You should schedule maintenance windows even when making use of this feature. To preserve stability this feature’s error handling is extremely conservative, so if something goes wrong, you will need to restart pump.io the “normal” way.

To make use of this feature, first ensure you meet the requirements:

  1. MongoDB as the Databank driver
  2. Two or more cluster workers configured (this is the default)

When performing a zero-downtime restart, pump.io will abort if it encounters any of the following errors:

  • A requirement is not met
  • A magic number from the new code doesn’t match the magic number from the old code loaded when the master process started - this number will be incremented for things that would make zero-downtime restarts cause problems; for example:
    • The logic in the master process itself changing
    • Cross-process logic changing, such that a new worker communicating with old workers would cause problems
    • Database changes
  • A new worker died directly after being spawned (e.g. from invalid JSON in pump.io.json)
  • A new worker signaled that it couldn’t bind to the appropriate ports

If a zero-downtime restart fails for either of the last two reasons, the master process will refuse subsequent restart requests and will not respawn any more cluster workers. In this case, you should restart your master process as soon as possible.

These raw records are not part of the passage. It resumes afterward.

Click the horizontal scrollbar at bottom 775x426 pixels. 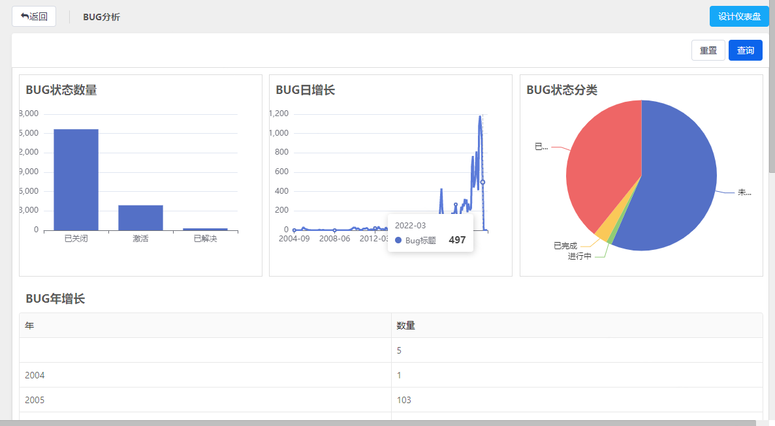click(x=379, y=423)
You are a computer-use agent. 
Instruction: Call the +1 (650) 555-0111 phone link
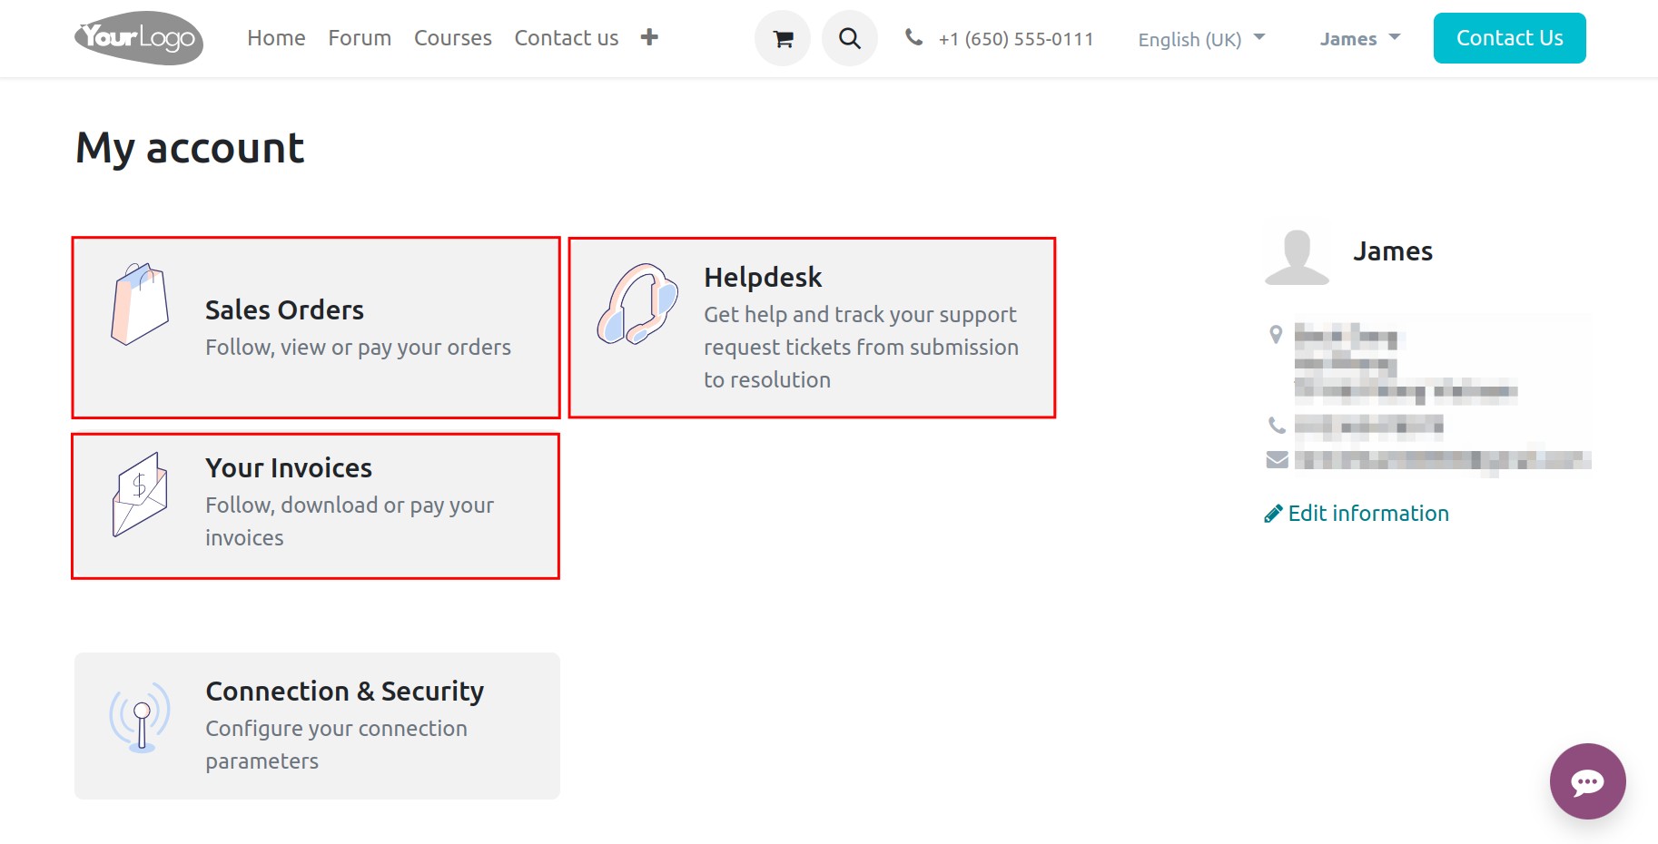pos(1016,39)
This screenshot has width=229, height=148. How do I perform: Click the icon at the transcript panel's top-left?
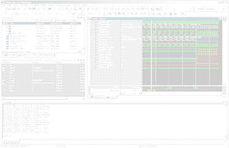(2, 102)
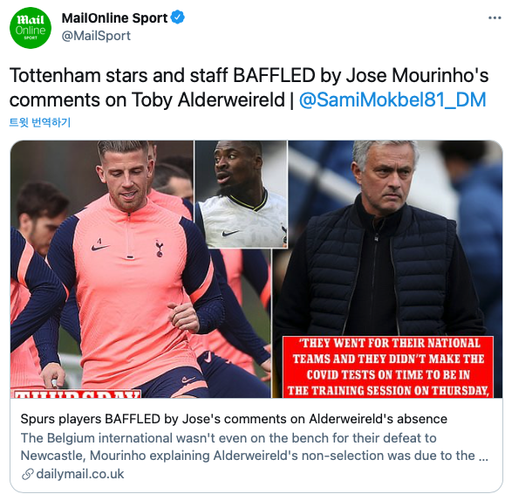This screenshot has height=501, width=512.
Task: Click the card description about Belgium international
Action: [x=255, y=447]

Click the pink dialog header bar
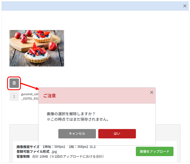click(97, 95)
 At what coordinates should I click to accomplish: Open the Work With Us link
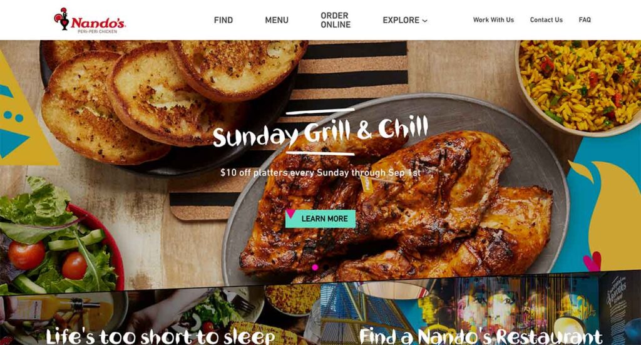493,19
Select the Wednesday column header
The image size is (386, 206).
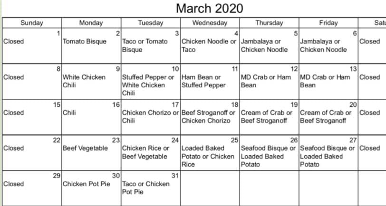pyautogui.click(x=210, y=23)
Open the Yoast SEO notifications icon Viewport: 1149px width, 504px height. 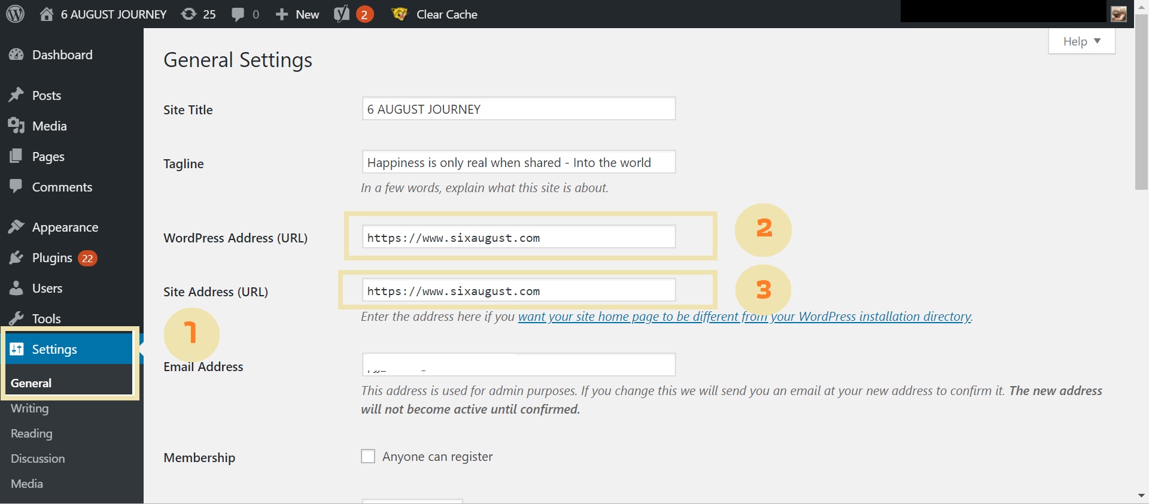[342, 14]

Note also that if a worker process doesn’t shut itself down within 30 seconds, it will be killed, and pump.io will also refuse a restart request if a restart is already in progress.

To prepare for the restart, first start a stream of your logs. For example:

$ sudo tail -f /var/log/pump.io/pump.io.log.json | bunyan

This step is very important as pump.io will report any errors to the logfile.

To actually trigger a zero-downtime restart, send SIGUSR2 to the pump.io master process. For example:

$ sudo killall -USR2 node

Warning

Node’s default action upon receiving SIGUSR2 is to terminate. pump.io worker processes override this behavior, but other Node.js programs on your system might not. Take care to not signal any processes you don’t want to kill.

You should continue to observe your logs until you see a message about the zero-downtime restart being complete.